What is Elasticsearch?

Elasticsearch is an open-source enterprise-grade distributed search and analytics engine built on Apache Lucene. Lucene is a high-performance, full-featured text search engine programming library written in Java. Since its first release in 2010, Elasticsearch has become widely used for full-text search, log analytics, business analytics and other use cases.

Elasticsearch has several advantages over classic databases:

  • It can be used to search for all kinds of documents using modern search engine capabilities.
  • Elasticsearch supports a JSON-based domain-specific language (DSL), a RESTful API, TLS for encrypted communication, multitenancy and role-based access control for cluster APIs and indices.
  • It is highly scalable and supports near real-time search.
  • It’s distributed, which means that indices can be divided into shards with zero or more replicas while routing and rebalancing operations are performed automatically.
  • It supports real-time GET requests, which makes it suitable as a NoSQL datastore.

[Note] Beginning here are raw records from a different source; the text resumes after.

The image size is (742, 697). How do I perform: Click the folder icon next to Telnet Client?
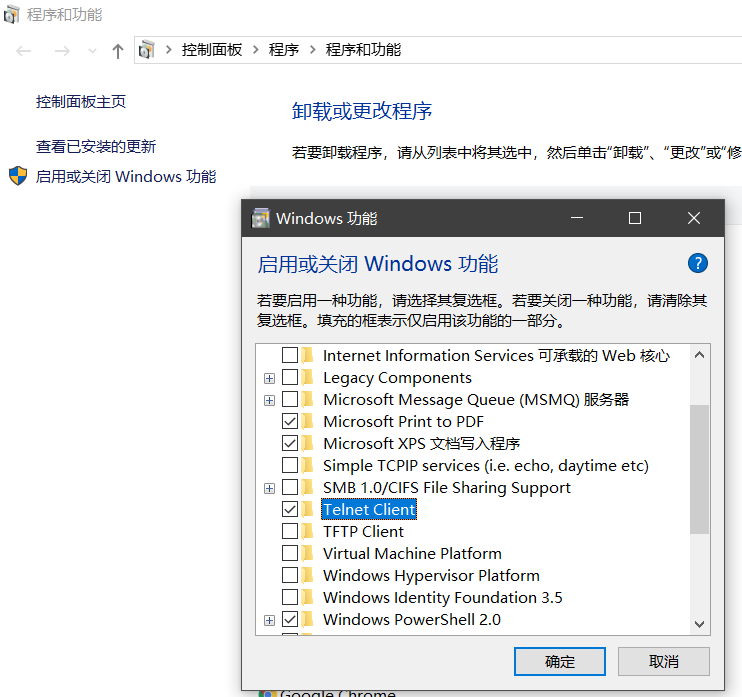[308, 510]
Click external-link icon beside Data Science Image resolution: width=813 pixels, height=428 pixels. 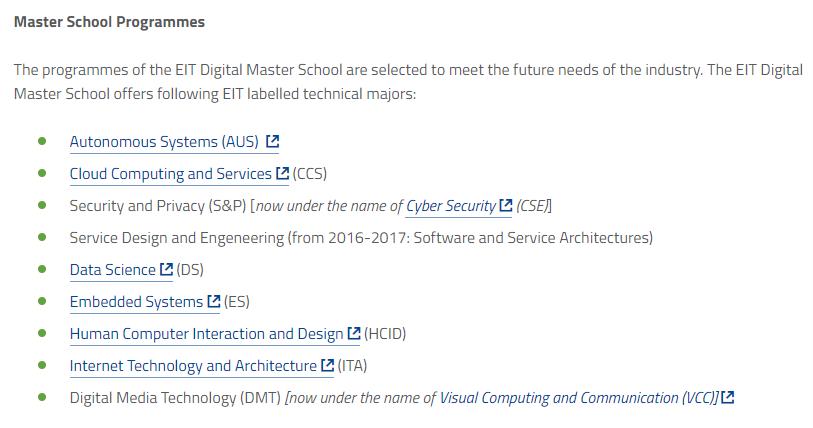(166, 270)
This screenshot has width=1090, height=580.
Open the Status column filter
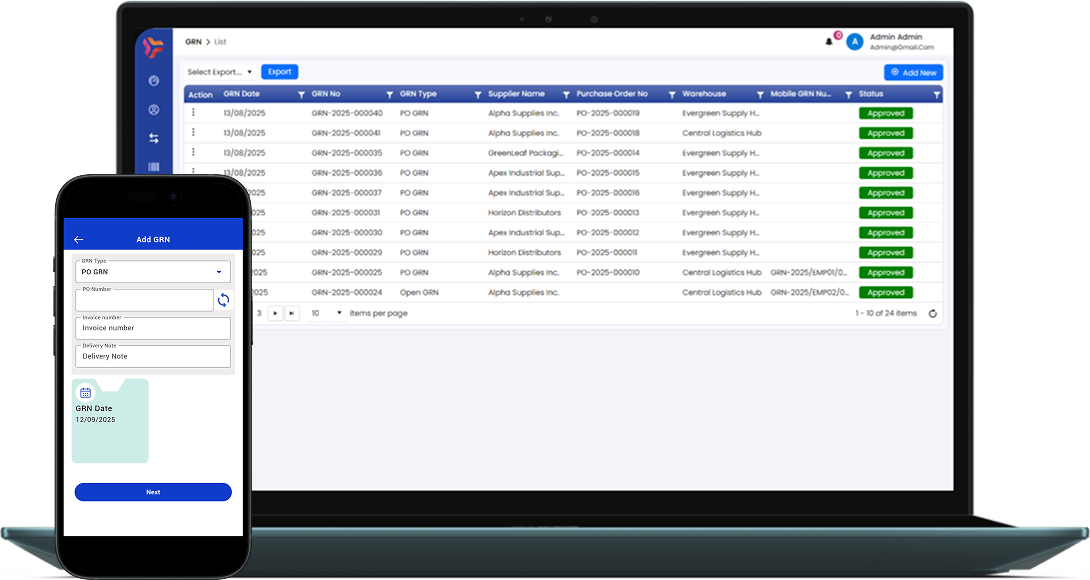936,95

Mastering these features is a known challenge, since working with Elasticsearch and search indices in general can become quite complex depending on the use case. The operational effort is also higher, but this can be mitigated by using managed Elasticsearch clusters offered by different cloud providers.

Elasticsearch inherently comes with a log aggregator engine called Logstash, a visualization and analytics platform called Kibana and a collection of data shippers called Beats. These four products are part of the integrated solution called the “Elastic Stack”. Please follow the links above to learn more about it.

Industrial IoT with the Elastic Stack

When it comes to Industrial IoT, we speak about collecting, enriching, normalizing and analyzing huge amounts of data ingested at a high rate even in smaller companies. This data is used to gain insights into production processes and optimize them, to build better products, to perform monitoring in real time, and last but not least, to establish predictive maintenance. To benefit from this data, it needs to be stored and analyzed efficiently, so that queries on that data can be made in near real time.

Here a couple of challenges may arise. One of them could be the mismatch between modern data strategies and legacy devices that need to be integrated into an analytics platform. Another challenge might be the need to obtain a complete picture of the production site, so that many different devices and technologies can be covered by an appropriate data aggregation solution.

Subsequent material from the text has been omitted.